Although Nicotiana benthamiana is non-host of Xam, its leaves can be infected by Xam with disease symptom and pathogen growth. To investigate the function of MebZIP3 and MebZIP5 in plant disease resistance, the leaf surfaces of WT, MebZIP3, and MebZIP5 transgenic lines were infected with 10⁸ cfu ml^-1 of Xam. At 2, 4, and 6 dpi, three MebZIP3 (OE1, OE2, and OE3) and three MebZIP5 (OE2, OE5, and OE7) overexpressing lines exhibited significant less bacterial number in the leaves in comparison to that of WT (Figures 4A–C). Moreover, when Xam was infected, the H₂O₂ and callose depositions were substantially higher in the overexpressing plant leaves than those in WT (Figures 4D,E). These results suggested that overexpression of MebZIP3 and MebZIP5 conferred improved disease resistance.

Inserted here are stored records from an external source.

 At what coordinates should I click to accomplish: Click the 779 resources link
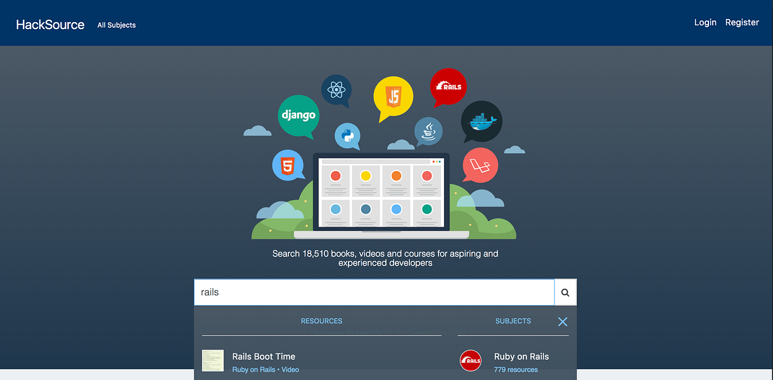click(x=516, y=369)
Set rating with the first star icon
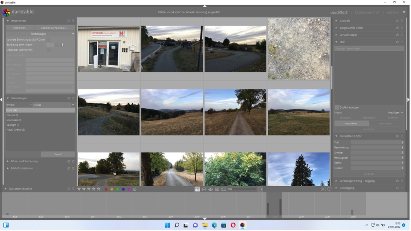The height and width of the screenshot is (231, 411). [79, 189]
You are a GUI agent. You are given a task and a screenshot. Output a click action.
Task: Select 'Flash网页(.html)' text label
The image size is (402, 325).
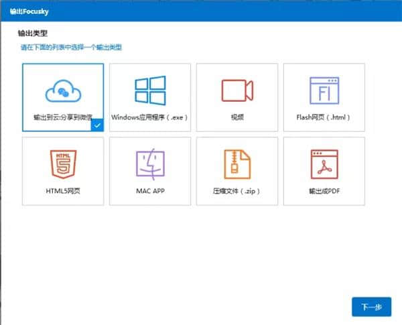coord(324,117)
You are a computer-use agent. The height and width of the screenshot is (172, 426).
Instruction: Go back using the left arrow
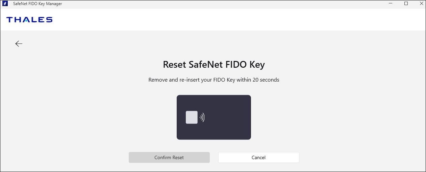coord(19,44)
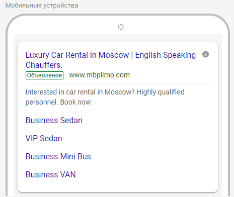Select the Business Mini Bus sitelink
This screenshot has width=234, height=197.
pos(58,156)
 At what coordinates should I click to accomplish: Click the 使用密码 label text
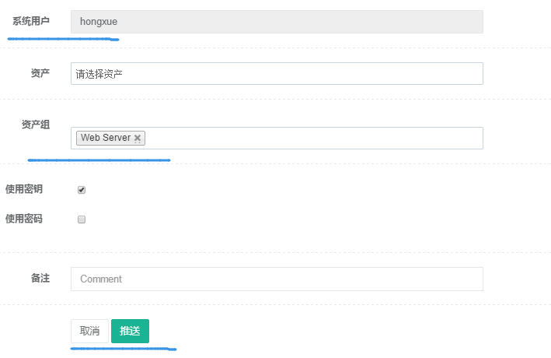(24, 219)
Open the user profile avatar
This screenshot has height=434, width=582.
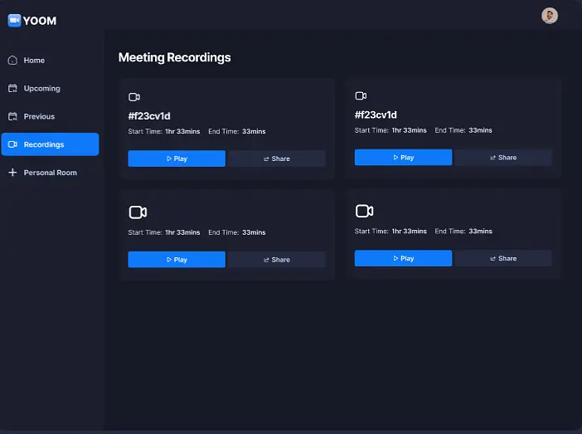tap(550, 16)
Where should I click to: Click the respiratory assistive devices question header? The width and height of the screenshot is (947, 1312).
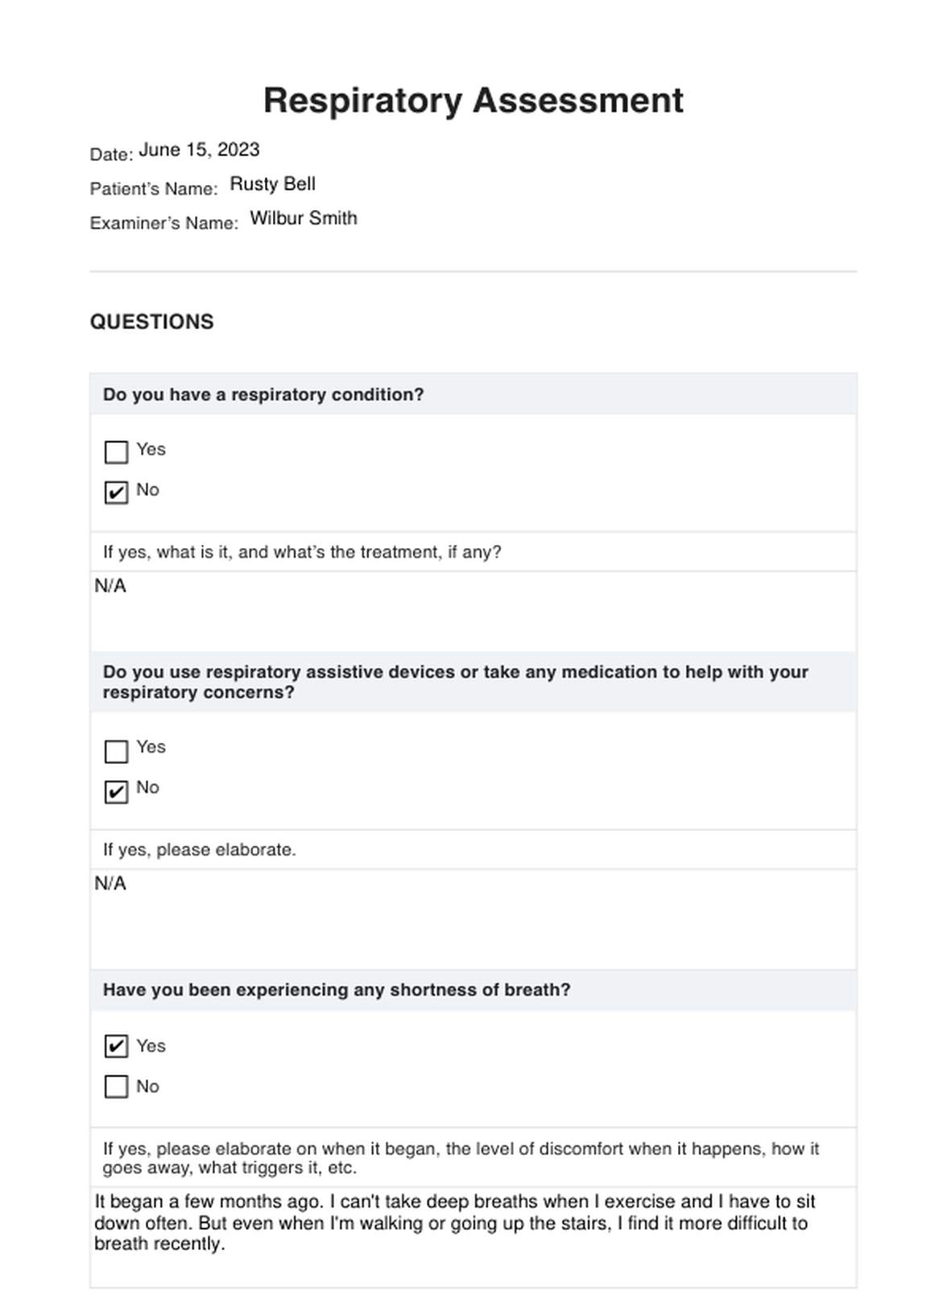point(455,682)
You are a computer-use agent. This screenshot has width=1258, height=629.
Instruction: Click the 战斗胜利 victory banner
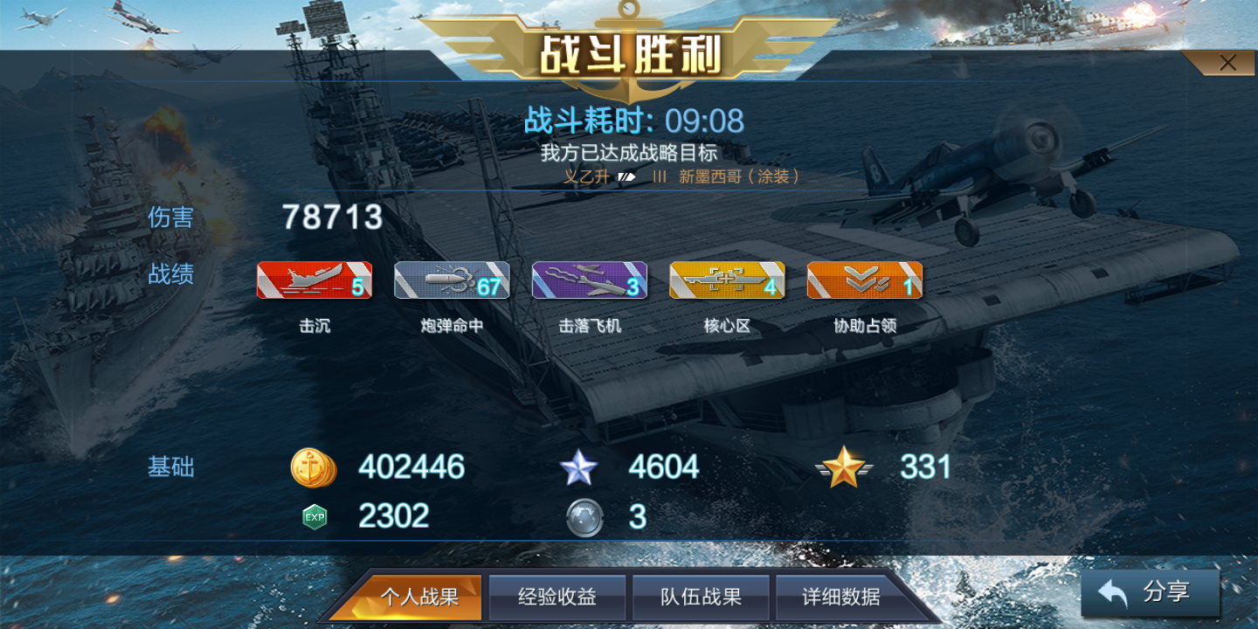coord(630,55)
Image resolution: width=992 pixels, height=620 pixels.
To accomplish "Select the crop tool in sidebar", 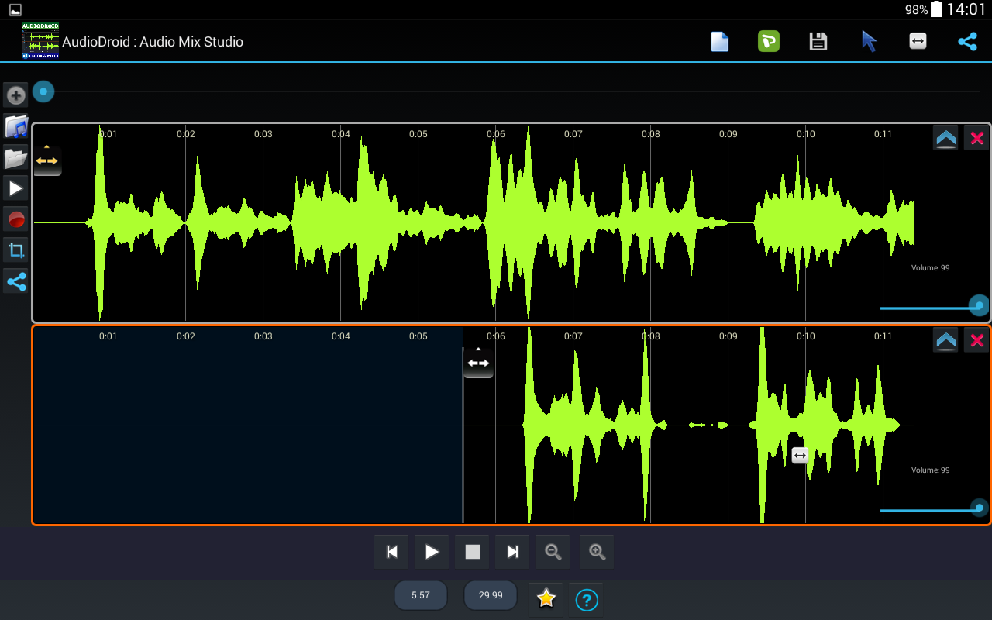I will pos(16,250).
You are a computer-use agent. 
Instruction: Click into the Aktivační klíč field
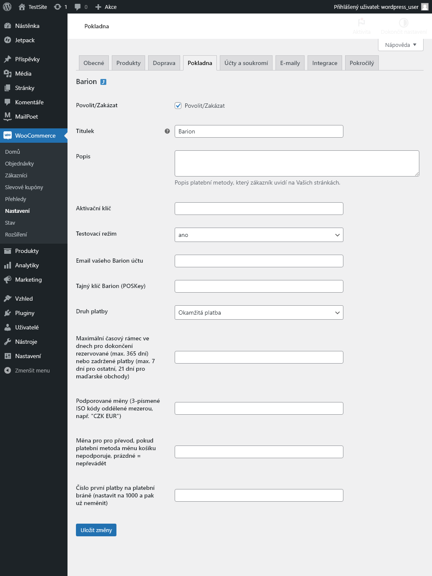(x=259, y=209)
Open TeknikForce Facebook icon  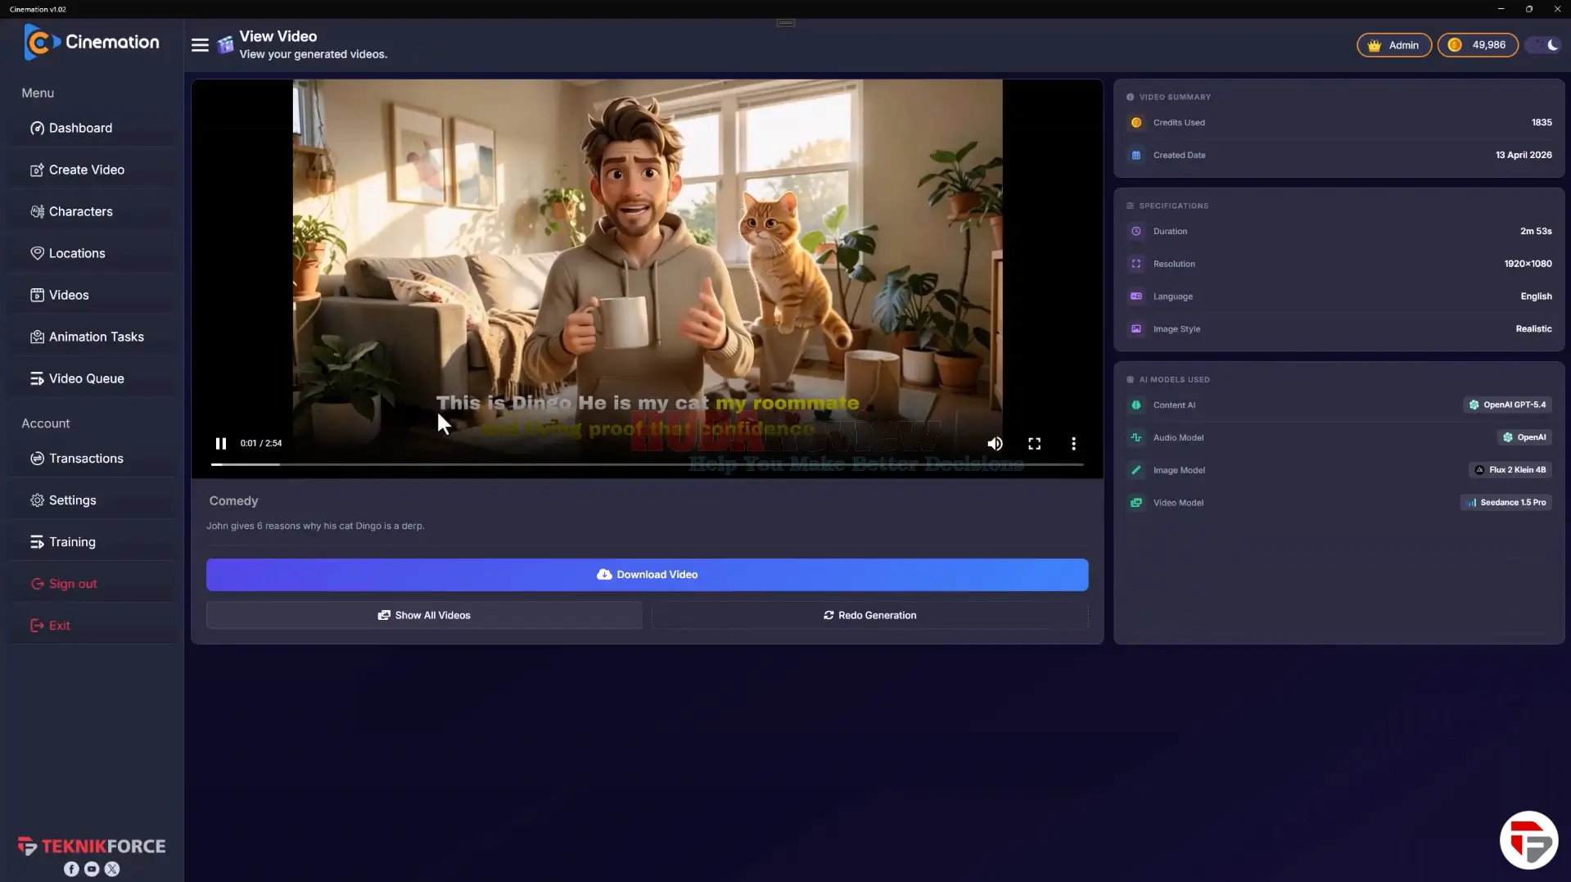coord(71,869)
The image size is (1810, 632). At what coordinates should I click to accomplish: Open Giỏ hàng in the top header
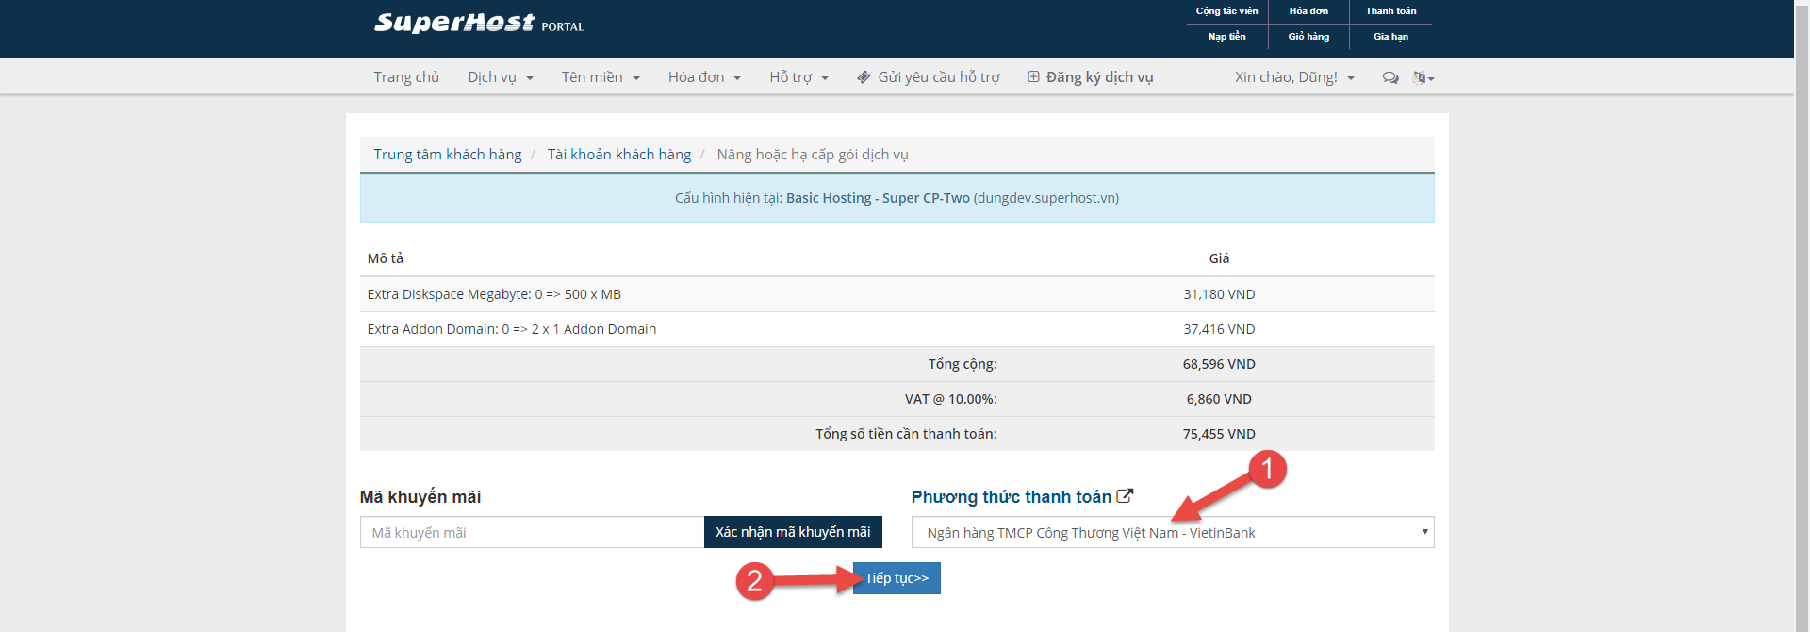(x=1308, y=37)
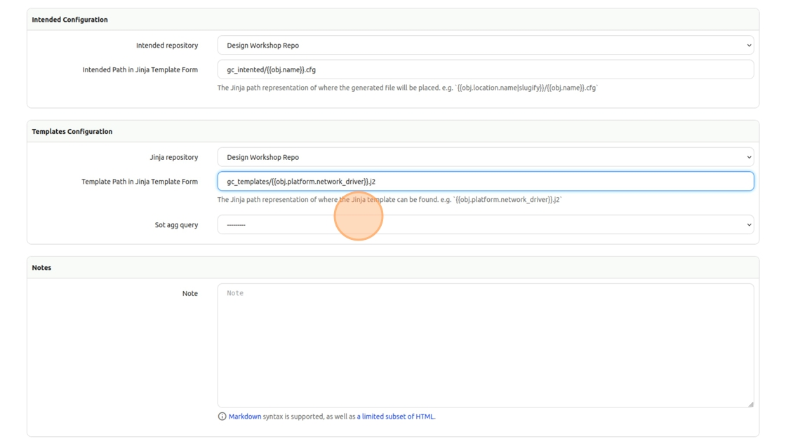Open the Intended repository dropdown
Screen dimensions: 786x439
tap(485, 46)
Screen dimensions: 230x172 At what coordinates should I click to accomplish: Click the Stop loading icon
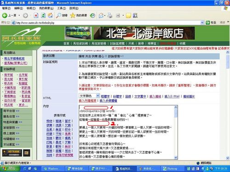(36, 15)
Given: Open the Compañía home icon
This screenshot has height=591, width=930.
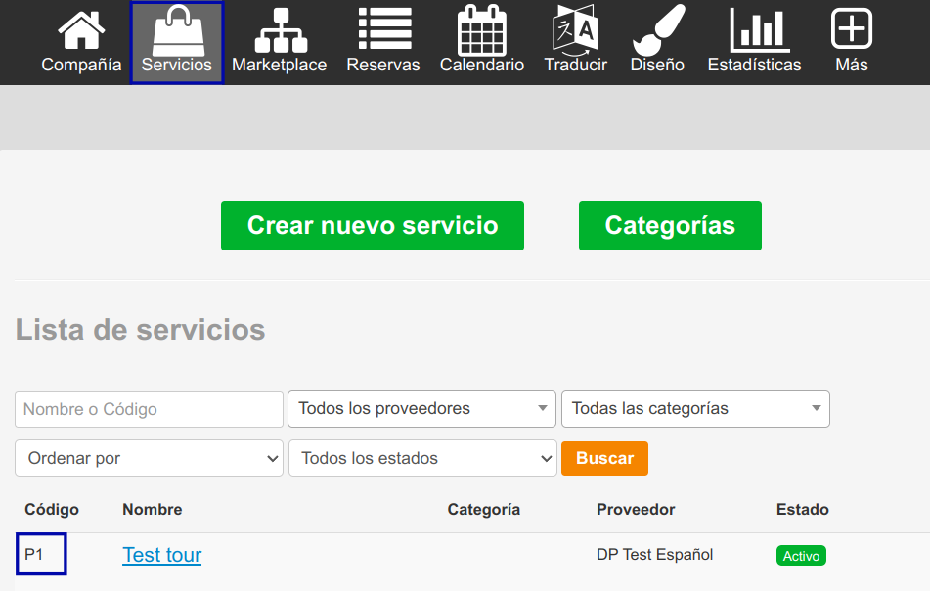Looking at the screenshot, I should point(81,29).

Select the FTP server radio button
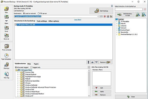pos(38,13)
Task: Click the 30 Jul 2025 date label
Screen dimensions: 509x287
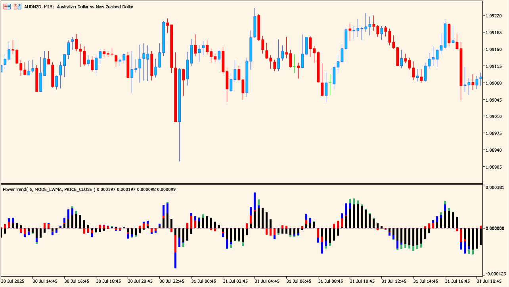Action: tap(13, 281)
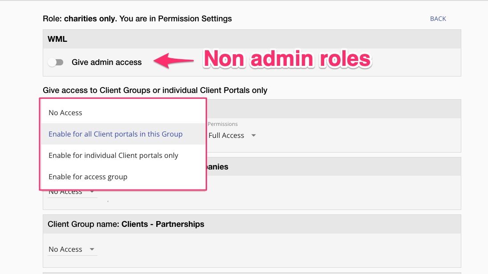This screenshot has height=274, width=488.
Task: Open the Full Access permissions dropdown
Action: click(226, 136)
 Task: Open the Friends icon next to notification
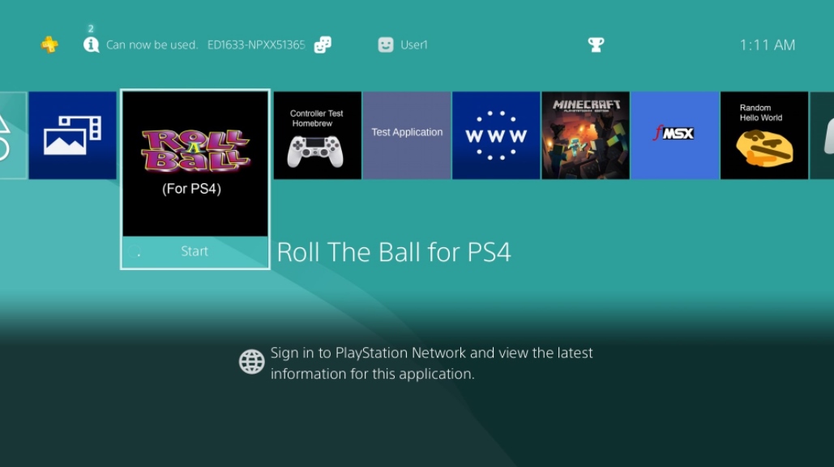[323, 45]

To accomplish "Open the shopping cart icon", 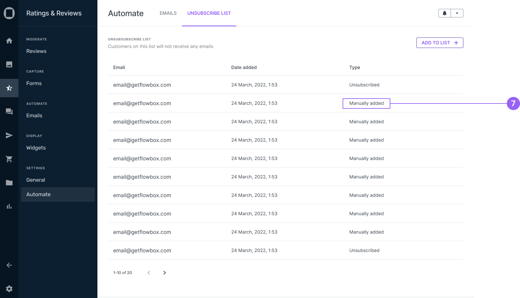I will tap(9, 159).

To further confirm the in vivo roles of MebZIP3 and MebZIP5 in cassava defense resistance, we construct the MebZIP3- and MebZIP5-silenced plants through VIGS. As evidenced by the lower transcript of MebZIP3 or MebZIP5, the VIGS plants (pTRV-MebZIP3 and pTRV-MebZIP5) were successfully acquired (Figure 5A). In comparison to mock plants, the VIGS plant (pTRV-MebZIP3 and pTRV-MebZIP5) leaves showed more bacterial number (Figure 5B), lower transcripts of defense-related genes (PR1, PR2, PR3, and PR4) (Figure 6), less callose depositions and lower levels of H₂O₂ in plant leaves upon Xam infection (Figures 7A,B). Thus, MebZIP3 and MebZIP5 are essential for plant disease resistance in cassava.